Mentors and colleagues
House Speaker Nancy Pelosi gave Tlaib some of the best advice when they talked at the beginning of the current session, Tlaib said.
“She said, ‘Focus on your district and center your work around your district,’” Tlaib said. “I’ve taken that advice.”
Although they are not close friends or allies on all issues, Tlaib said Pelosi “doesn’t take what I do personally.”
Tlaib rents a room in Washington, an expensive city, and keeps an apartment in Detroit. She flies in every weekend to see her sons and visit with constituents. The boys live with their father.
Asked whether she has time for a social life, Tlaib laughed and said she doesn’t and that most of her off hours in Washington involve House colleagues she calls “incredible sisters in service.”
They plan things like bridal showers, Tlaib said.
One of Tlaib’s closest friends in the House is Debbie Dingell, who represents Michigan’s 12th District, which adjoins Tlaib’s.
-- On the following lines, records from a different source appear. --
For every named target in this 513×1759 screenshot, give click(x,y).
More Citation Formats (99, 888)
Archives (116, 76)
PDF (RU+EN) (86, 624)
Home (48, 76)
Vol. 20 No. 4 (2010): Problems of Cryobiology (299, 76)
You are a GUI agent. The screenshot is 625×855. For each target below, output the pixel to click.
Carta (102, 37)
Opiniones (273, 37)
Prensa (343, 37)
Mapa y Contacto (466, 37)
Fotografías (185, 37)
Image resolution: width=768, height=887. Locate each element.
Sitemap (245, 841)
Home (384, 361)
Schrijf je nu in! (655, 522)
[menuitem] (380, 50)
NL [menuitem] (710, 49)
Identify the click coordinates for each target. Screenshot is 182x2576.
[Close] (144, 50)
“They call us `Double Trouble,’” Tlaib said.
Their contrasting approaches were on display in early autumn at a ground-breaking for a park along the Rouge River near the Detroit-Dearborn border.
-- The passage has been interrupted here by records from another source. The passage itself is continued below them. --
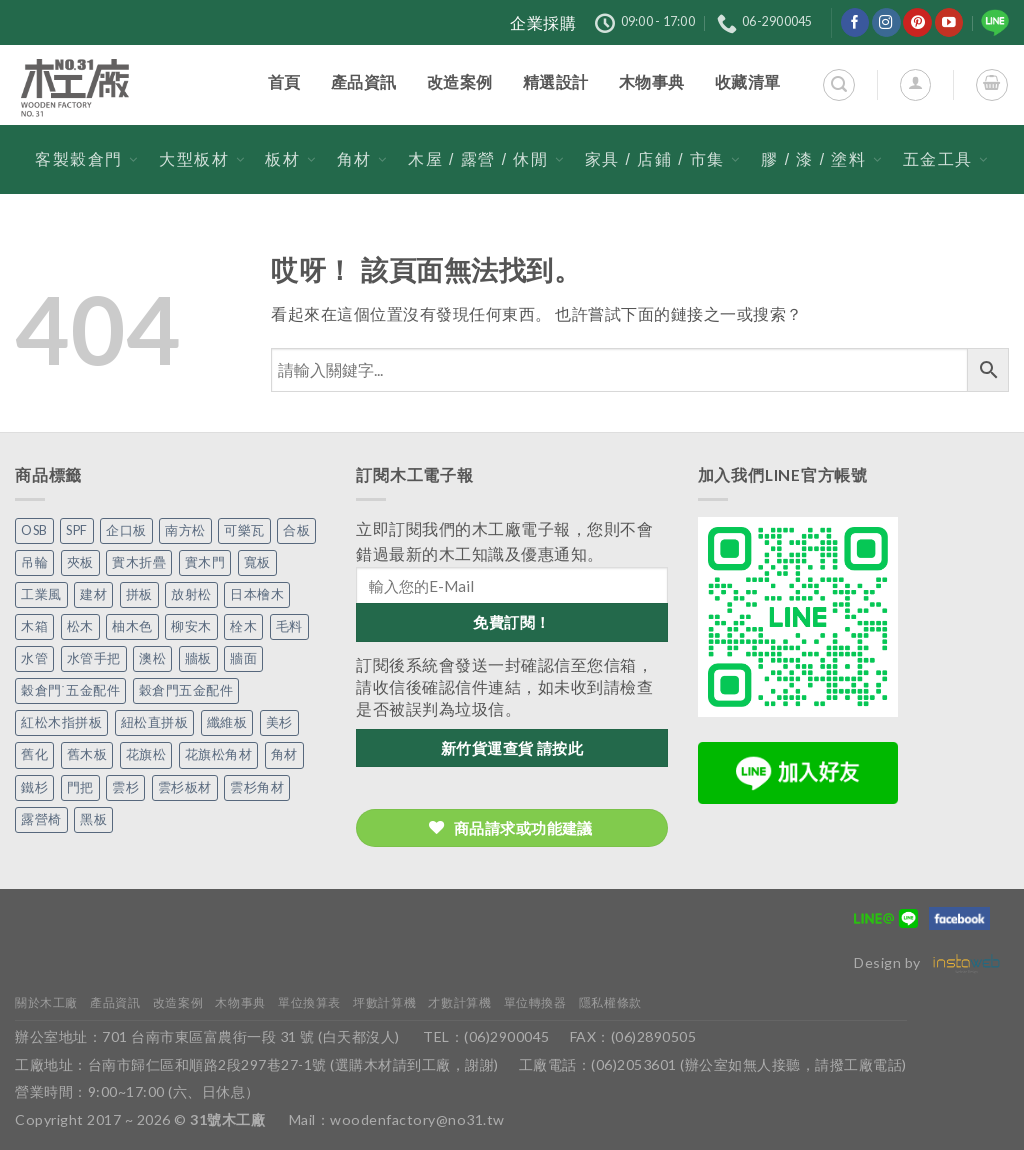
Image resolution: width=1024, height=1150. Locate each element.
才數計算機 (459, 1002)
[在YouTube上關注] (949, 22)
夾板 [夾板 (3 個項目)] (80, 562)
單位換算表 (309, 1002)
When both women grabbed shovels to help turn dirt for the official ground-breaking, Dingell began to tease Tlaib.
“Rashida, you don’t know how to dig!” Dingell said as bystanders giggled.
Tlaib glanced at her and dug in harder. “She’s so competitive!” Tlaib said of Dingell.
Daily touchstone with a 'big sister'
“We’re like sisters,” Dingell said. “We agree on some things. We disagree on some things. We have some pretty intense conversations. We have different life experiences, different perspectives, and we learn from each other. But we have each other’s backs.”
Asked how Tlaib might improve in her new role and what a big sister might advise, Dingell responded with measured words.
“She’s going to learn,” Dingell said. “We all learn how not to respond to people, what may offend some people, what may not. Rashida’s Rashida and if you’ve got a problem with Rashida, you go talk to Rashida. Don’t talk to Debbie.”
Tlaib said no workday in Washington feels complete until she speaks with Dingell, who reminds her of home. “We always talk about this,” she said. “She never tries to silence me or change me. She always says I shake the table.”
Another new table-shaker in Congress, Omar, gave Tlaib a silver bracelet engraved with the words “Mama Bear.”
Tlaib said she keeps it on her desk and puts it on when she is anxious.
Why “Mama Bear”?
“Because people can come after me, that’s OK,” Tlaib said. “But if they come after people I care about or love and respect, I’m very protective. I come out roaring.”